Top of Source data

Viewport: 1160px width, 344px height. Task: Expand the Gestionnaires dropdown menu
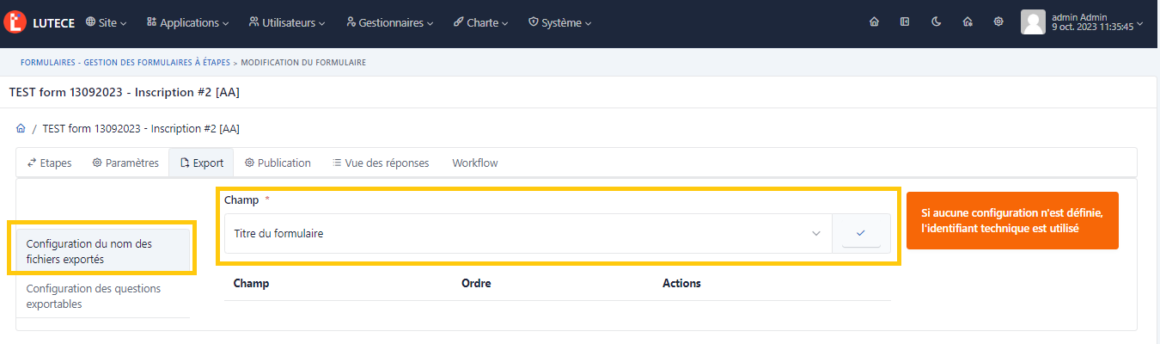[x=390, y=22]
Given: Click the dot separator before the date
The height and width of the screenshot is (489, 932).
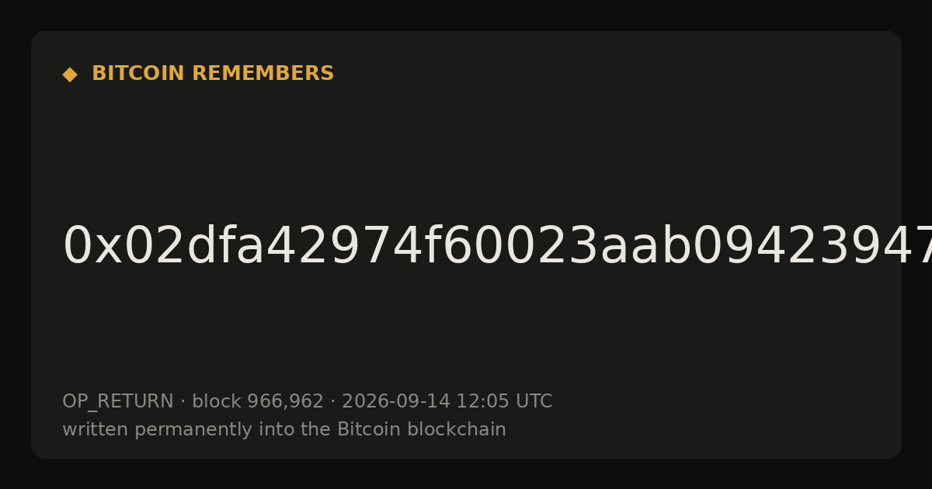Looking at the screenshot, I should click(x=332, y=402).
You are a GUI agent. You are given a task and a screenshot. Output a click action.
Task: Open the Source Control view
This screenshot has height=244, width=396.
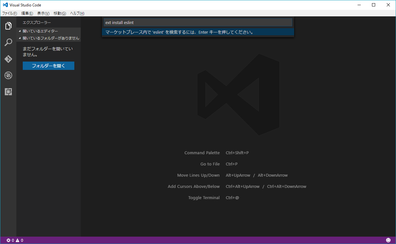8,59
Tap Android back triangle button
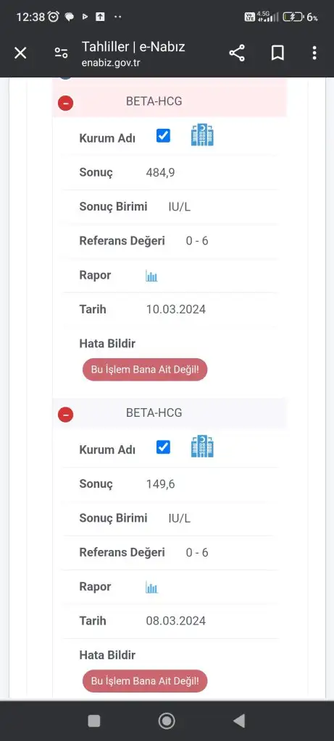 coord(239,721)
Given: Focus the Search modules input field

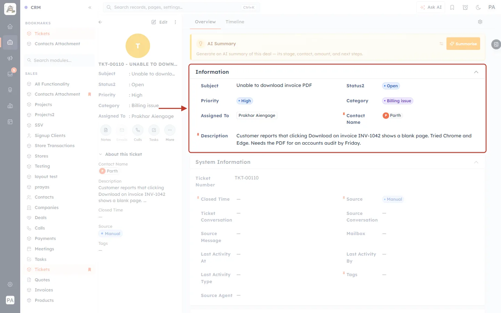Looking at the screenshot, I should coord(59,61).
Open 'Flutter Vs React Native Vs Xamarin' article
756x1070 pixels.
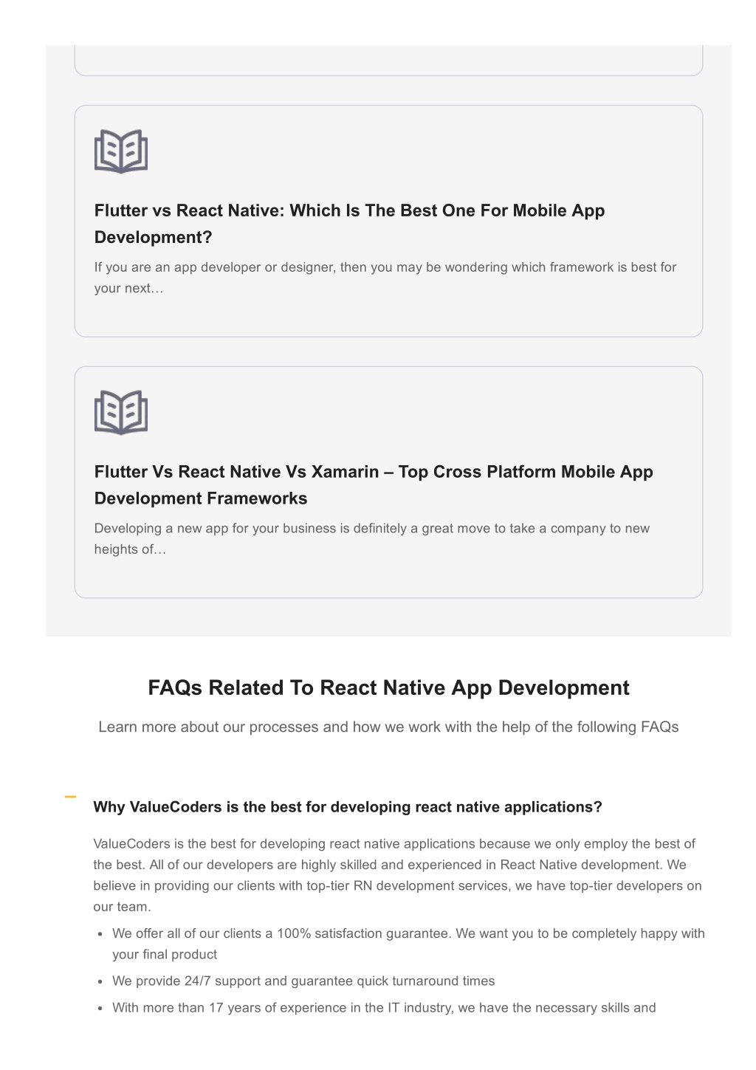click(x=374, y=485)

Bottom of Source data

**Task directions**
Reproduce nothing but the lines that run from the line containing "You are a GUI" through the last line of the records, inclusive. Omit the pictures.

**Response box**
You are a GUI agent. You are given a task and a screenshot. Output a click action.
Task: Open the Source Control view
This screenshot has height=244, width=396.
8,59
Tap Android back triangle button
 coord(239,721)
Given: Focus the Search modules input field

Looking at the screenshot, I should coord(59,61).
Open 'Flutter Vs React Native Vs Xamarin' article
756x1070 pixels.
click(x=374, y=485)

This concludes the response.